── Source text
The name-the-contribution formula
If you read nothing else on this page, this is the move. Work-anniversary messages that get screenshotted, kept, or read twice all do the same thing. They prove the sender remembers what the year actually contained, not just what the calendar says. Three slots, about fifty words.
Name the specific contribution, acknowledge the year's shape, look forward. Filled in: "Three years in and the onboarding playbook you wrote in your first six months is still what we hand every new hire. This year you ran the migration without losing a single customer, which is a thing nobody outside the team will ever know was hard. Looking forward to year four, whatever you're building next, count me in."
The contribution proves you were paying attention. The year's shape proves you know what they actually did. The forward-look proves the message is about the relationship, not the date. Everything else on this page is a variation on that shape. Now, the parts in detail.
Name the specific contribution. Not "you're a great teammate" but "you're the person on this team who answers the apprentice's questions like they're senior engineer questions, and the whole onboarding experience is better for it." Not "thanks for your dedication" but "thanks for staying late on the night the warehouse system went down in February, we'd have lost the week without you." The test I use: could a stranger paste this line into someone else's card without anyone noticing? If yes, scrap it. The contribution can be small (a recurring kindness, a single decision, a meeting you'd dread without them) but it has to be specific.
Acknowledge the year's shape. A work anniversary is not a birthday. It marks a stretch of work, and the message should prove you know what that stretch contained. If the year was rough (a reorg, a layoff round, a missed launch), say so honestly: "this was not the easy year and you carried it anyway." If it was a breakout year, name the project. If it was a steady year, that's its own thing worth naming: "another year of being the most reliable person on the schedule." Avoid "hope you've had a great year". Half the time the recipient hasn't, and either way it lands like wallpaper.
Look forward without making promises you can't keep. "Whatever you're building next, count me in" or "can't wait to see what year four looks like" or "already pencilling you in for the next thing" are forward-looks that don't promise specific projects you may not control. "Looking forward to another year of teamwork" is the version that flatlines. One inconvenient opinion while we're here: the forward-look is the part most senior managers skip, because they confuse it with a career-direction conversation. It isn't. It's a sentence. It belongs on the card.
The one-year card
The first work anniversary is the one most people get wrong. The instinct is to treat it like a graduation, "congrats on surviving year one!", which centres the difficulty instead of the contribution. The first year is the one where someone went from new hire to operator, learned the systems, found the people they trust, and started shipping. Name what they shipped. Eleven lines below.
- One year in and you've already become the person the rest of the team checks with before pushing anything to prod. That's not a year-one move. Congratulations on the first one, and looking forward to the next four.
- Happy first work anniversary. The onboarding doc you rewrote in your third month is the one we still hand every new hire. The new ones don't know it used to be eleven pages of confusion. Thanks for fixing it before anyone asked.
- Year one done. You went from "new to the team" to "the person who owns the Q3 launch" in eight months, and I want that on the record. Here's to year two.
- Happy first anniversary. The version of this team without you is one I genuinely can't picture anymore, even though I worked here for three years before you joined. That's a strange compliment but it's the truest one I've got.
────
── Collected data
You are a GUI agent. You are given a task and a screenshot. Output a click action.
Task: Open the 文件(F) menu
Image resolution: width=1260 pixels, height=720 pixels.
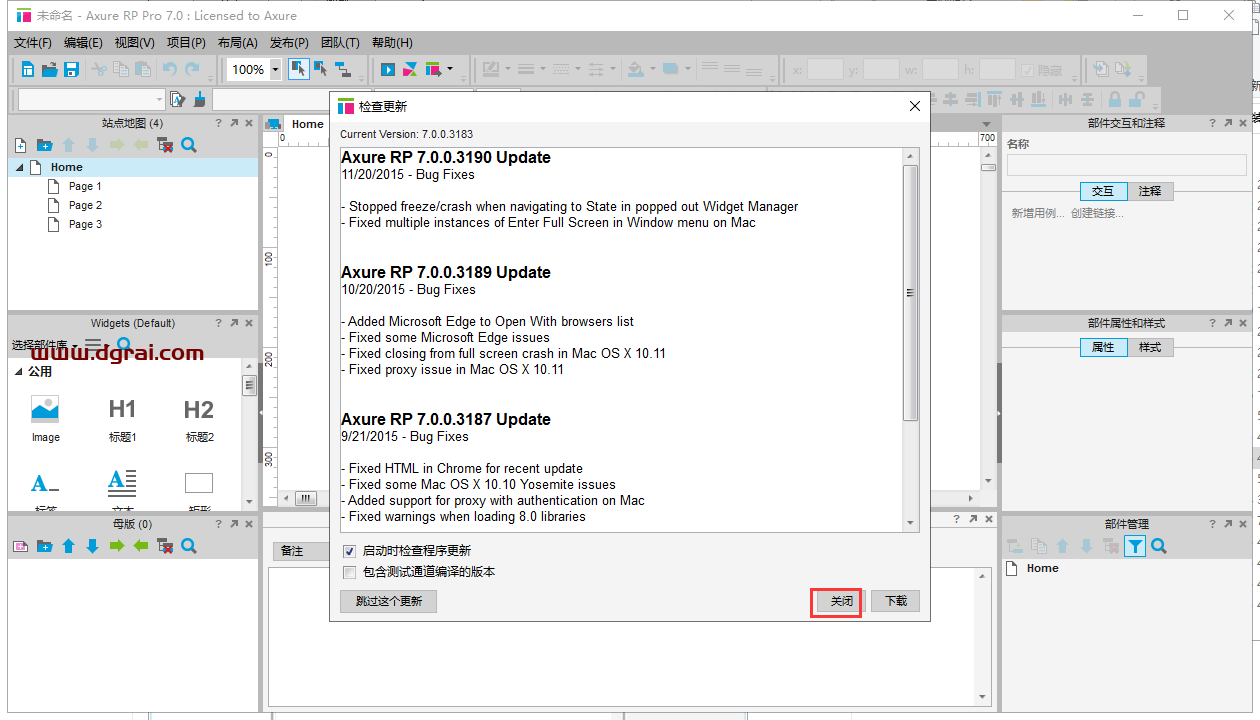32,42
────
• _Required work_
1. From the work-anniversary text, extract the passage starting with "- Happy first anniversary." and going on through "one I've got.".
2. Extend the work-anniversary text, picking up right after its final sentence.

• _Replies_
1.
- Happy first anniversary. The version of this team without you is one I genuinely can't picture anymore, even though I worked here for three years before you joined. That's a strange compliment but it's the truest one I've got.

2.
- One year. Happy first anniversary.
- Happy first work anniversary. The Slack thread where you debugged the staging environment in real time at 11pm in your second month is still in my saved messages. Welcome to year two.
- One year. You walked in with no context and built the entire reporting layer the rest of us now lean on every Monday. Congratulations on the first one, the next one's going to be easier.
- Happy first anniversary. You've been here a year and somehow you're already the person the new starters get pointed to when they have a real question. That's a year-three thing you pulled off in year one.
- One year in. The hire was the best decision the team made in 2025 and that's official now. Looking forward to year two.
- Happy first work anniversary. Thanks for being the new hire who actually changed how we work, instead of just learning how we work. We needed the upgrade.
- Year one in the books. You handled a reorg, a tooling change, and a manager swap, and your output didn't dip once. That's the kind of year one that earns the rest of them. Congratulations.
Milestone year messages
Five, ten, fifteen, twenty, twenty-five, thirty and beyond. A five-year is a real loyalty signal in an industry where the median tenure is two. A ten-year is a person who's seen the company through at least one full strategy pivot. A twenty-year is institutional memory you cannot replace. The mistake on milestone years is leaning on the number alone ("can't believe it's been ten years!") instead of leaning on what the decade contained. The lines below cover five through thirty-five.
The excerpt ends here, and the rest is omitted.